このように言うと、あのシャツを槍玉にあげているように映るかもしれない。そう思われても結構なのだが、正しいドレスシャツではないということだけは、ここではっきり申し上げよう。

理由は、

 1. ボタンダウンである事
 2. ボタンにカラフルな色が付いている事(貝ボタンではない証拠) 

その上、着られる人のタイプ(体型や骨格)が限られるということ。
着用する人に求められる要素は、

 3. 身長が高い事
 4. 首が長い(せめて短くない)事

 また、ビジネスシーンに必要なのは、「おしゃれ」でも、「似合う」でもなく「Appropriate(相応い)」であることだ。まさに仕事の結果を出すための文脈に沿った、任務としての外観が必要。服が目立つ必要は全くなく、否、目立ってしまったらいけないのだ。したがって、前者2つがあっても、相応さが欠けた瞬間、仕事力に影響が出るのだ。

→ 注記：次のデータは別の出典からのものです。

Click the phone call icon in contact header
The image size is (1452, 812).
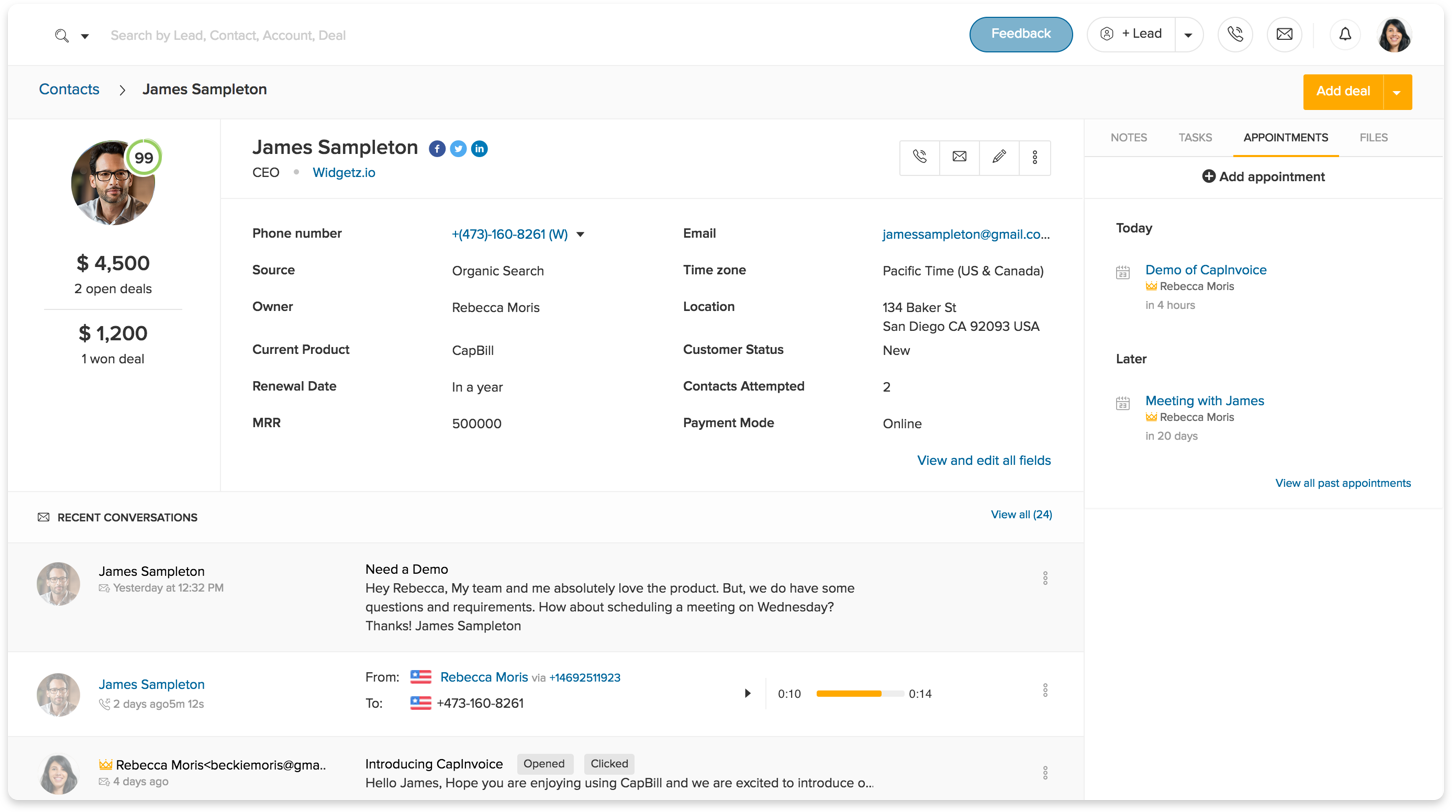(920, 157)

それだけでなく、昨今の日本の夏のように猛暑を超えて酷暑が続く状況では、襟が高く、首元に布が多く重なっている前述のスタイルのシャツを着用するのは、着ているご本人も辛いだろう。見ている側にも視覚的に暑苦しさを感じさせて、着る側・見る側双方にとって、全く「クール(涼しさ)」な状況が存在しない。

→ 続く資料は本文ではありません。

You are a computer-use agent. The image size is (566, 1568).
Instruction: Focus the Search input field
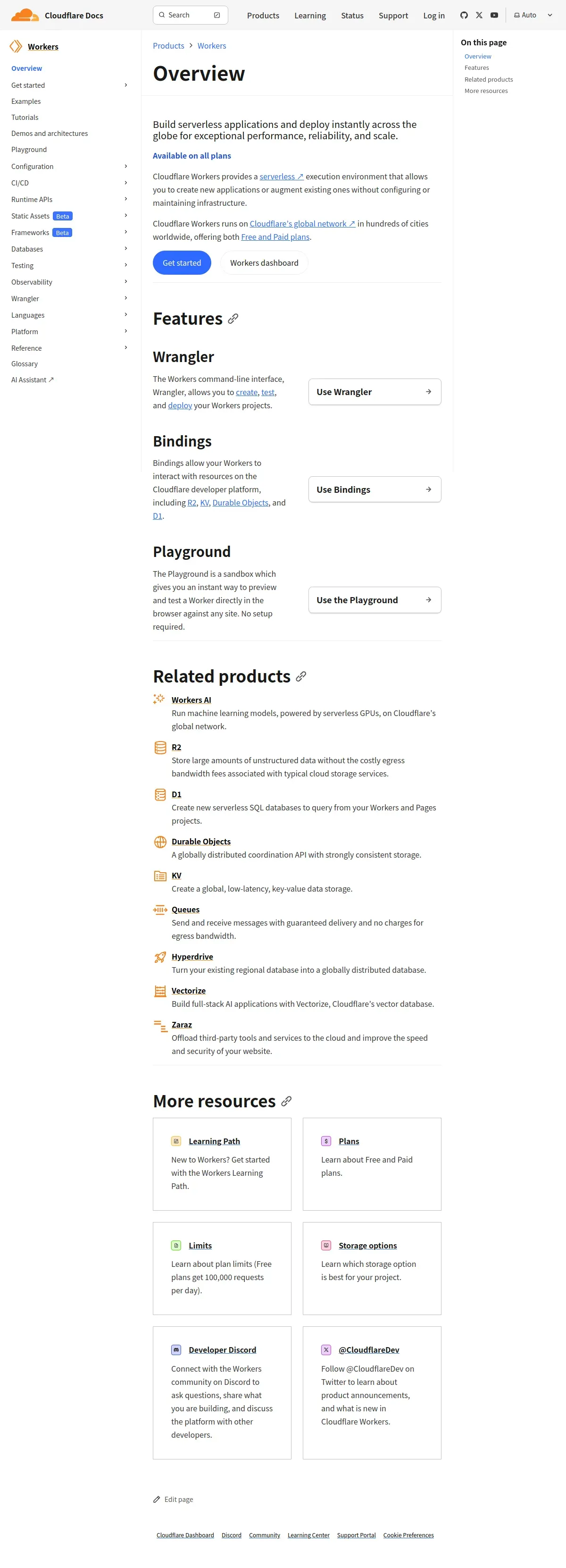pyautogui.click(x=190, y=15)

今年の夏こそ本来クールビズ・スタイルの持つ最大の目的に立ち戻り、同時に国際的なビジネス・スタイルにも通じるものは何か?を、ここで今一度お伝えしよう。

襟の高さが低く(高くなく)布の重なりが最小になる、すっきりしたセミワイドか広すぎないワイドスプレットを選ぶこと。これで襟元はスッキリし、ご自身で体感温度を下げることができる上に、世界に通用するビジネス・スタイルのカジュアルダウン・バージョンとなる。

日本人が国際人になる近道は、外国語を学ぶのと同時、否、それよりも先に、グローバルな非言語を身に付ける事。その非言語の一つが役割や場面、仕事の文脈に沿った「社会性・ビジネスとしてのアピアランス(外見)」だ。しゃべる言語が違っても、非言語は瞬時に判断対象となる。

あなたのアピアランスとプレゼンスは「グローバル非言語」をしゃべっているか?が、非常に大事なのだ。

繰り返そう

「アピアランスは他者のため」
そして「ひいては自分のため」でもある事を加えておこうか。